Lire le journal de Fang Fang était devenu comme un rite
quotidien, à valeur presque prophylactique dans une ville close
investie par un ennemi invisible et couverte d’une chappe de
silence imposé. Fang Fang était la seule dont le récit quotidien
était toléré, et partagé par des millions de lecteurs, rite
collectif qui en faisait comme un miracle de menue liberté de
parole, concédée pour sa fonction sociale, comme une sorte de
soupape de sécurité relâchant un peu de vapeur pour éviter
l’explosion de la cocotte.
Et soudain cette
entente tacite, fondamentale, entre l’écrivaine et le peuple de
ses lecteurs a volé en éclat, laissant place à un sentiment de
déception, puis de colère à l’idée d’avoir été trompé et trahi :
elle n’écrivait donc pas pour eux, pour partager ces heures
d’isolement si difficiles, en offrant soudain la possibilité
d’une voix alternative au discours officiel ! Contrairement à ce
que semblent penser beaucoup de médias occidentaux, ce n’est pas
le pouvoir qui a diabolisé Fang Fang, ce sont ses lecteurs qui
se sont senti trahis.
Diabolisation
Mais la diabolisation
est venue ensuite : c’était une trop belle occasion de se
libérer d’une de ces « voix autres » (yì
yīn 异音)
dont
Yan
Lianke déplorait récemment qu’elles soient si
rares.
Et cette diabolisation a pris des accents vengeurs remémorant
amèrement des temps encore suffisamment proches pour que l’on
ait pu penser que personne ne voudrait les faire revivre.
Diabolisation ou démonisation maintenant encouragée par le
pouvoir comme soufflant à plaisir sur les braises.
Les invectives volent
bas, et seraient sans intérêt autre que pour les historiens et
sociologues, si de temps en temps n’émergeait une diatribe plus
virulente encore que les autres, mais portant en soi une
référence historique tellement symbolique qu’elle mérite soudain
une note en bas de page.
C’est le cas de la
polémique presque invraisemblable autour de la proposition d’un
sculpteur de Nankin qui peut faire rire comme elle peut faire
pleurer. Elle a été colportée sur les réseaux sociaux, et
relayée par des médias plus sérieux, comme ifeng, par
exemple, dans un article, publié le 22 avril, intitulé : « Le
projet d’un sculpteur de Nankin d’ajouter une statue de Fang
Fang agenouillée à côté de celle de Qin Hui soulève la colère
chez les universitaires de Nankin » (南京雕塑家计划在秦桧跪像旁添“方方跪像”
南大教授怒批).
A genoux comme
Qin Hui !
C’est un écrivain de
Nankin du nom de Qian Shigui (钱诗贵
qui a mis le feu aux poudres en prétendant transmettre le projet
d’un ami sculpteur (laissé anonyme) de fondre une statue de Fang
Fang agenouillée pour l’ajouter à côté de celle, emblématique,
de Qin Hui et de son épouse à genoux devant la tombe de Yue Fei
à Hangzhou. C’est là que la petite histoire actuelle rejoint la
grande : qui était Qin Hui et que symbolise-t-il dans
l’inconscient collectif chinois ?
L’histoire de Qin Hui
est l’un des grands
récits classiques qui ont inspiré toute une littérature et
d’innombrables adaptations au théâtre et à l’opéra. Essayons de
résumer.
Né en 1090, Qin Hui (秦桧)
était premier ministre de l’empereur Gaozong (宋高宗),
premier empereur des Song du Sud après l’invasion du nord de la
Chine par les Jürchen de la dynastie Jin.

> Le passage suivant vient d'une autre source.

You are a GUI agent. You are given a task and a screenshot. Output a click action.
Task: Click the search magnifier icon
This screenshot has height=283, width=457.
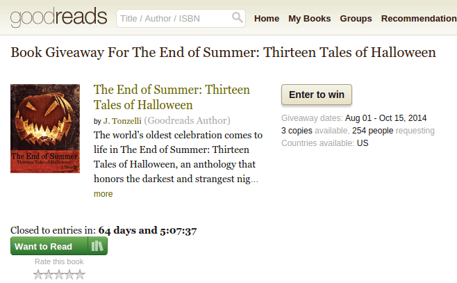tap(238, 18)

Il est traditionnellement représenté comme un traître à la
patrie pour avoir encouragé et aidé l’empereur Gaozong à
pactiser avec les Jin, participant ensuite à l’exécution du
général Yue Fei (岳飞)
qui défendait au contraire une stratégie de reconquête.
Il faut dire que Qin Hui traîne tout un pan d’ombre avec lui. Il
avait été fait prisonnier par les Jürchen après le second siège
de Kaifeng, en même temps que l’empereur régnant, son père et
quasiment toute la famille impériale. Or, il est subitement
réapparu un jour à la cour des Song réfugiee à Lin’an
(aujourd’hui Hangzhou), en prétendant avoir réussi une évasion
miraculeuse, et il s’est dès lors employé à soutenir la ligne
pacifiste de l’empereur Gaozong, contre les plans de reconquête
de Yue Fei. C’est lui qui fut le maître d’œuvre en 1141 du
traité de Shaoxing (Shàoxīng
Héyì 绍兴和议)
qui concédait aux Jin tout le territoire au nord d’une ligne
Qinling-Huaihe.
Qin Hui et Yue Fei sont deux symboles extrêmement célèbres nés
d’une
histoire aux accents hagiographiques
et soutenus par toute une iconographie ignominieuse pour l’un et
à la gloire de l’autre. L’un, Qin Hui, est diabolisé : c’est le
traître qui vend sa patrie ; l’autre, Yue Fei, sacralisé, avec
toute une légende dorée de héros hors du commun commencée dès la
biographie écrite par son petit-fils Yue Ke (岳柯)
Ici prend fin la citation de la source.